*ABOUT THIS TASK*
Keep every line in which "Select" occurs and drop the rest of the data.
--- PROVIDED DATA ---
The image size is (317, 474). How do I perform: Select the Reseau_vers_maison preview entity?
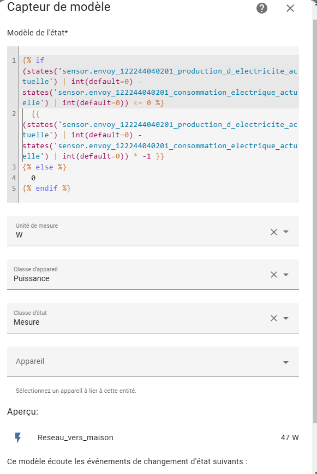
---
--- PROVIDED DATA ---
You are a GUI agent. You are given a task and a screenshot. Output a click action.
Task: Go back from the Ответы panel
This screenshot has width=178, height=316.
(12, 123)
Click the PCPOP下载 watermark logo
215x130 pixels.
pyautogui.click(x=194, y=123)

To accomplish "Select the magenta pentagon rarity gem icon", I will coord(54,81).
---
*SOLVED EXERCISE*
The image size is (317, 474). How do I perform: Select the Reseau_vers_maison preview entity?
To accomplish "Select the magenta pentagon rarity gem icon", I will coord(54,81).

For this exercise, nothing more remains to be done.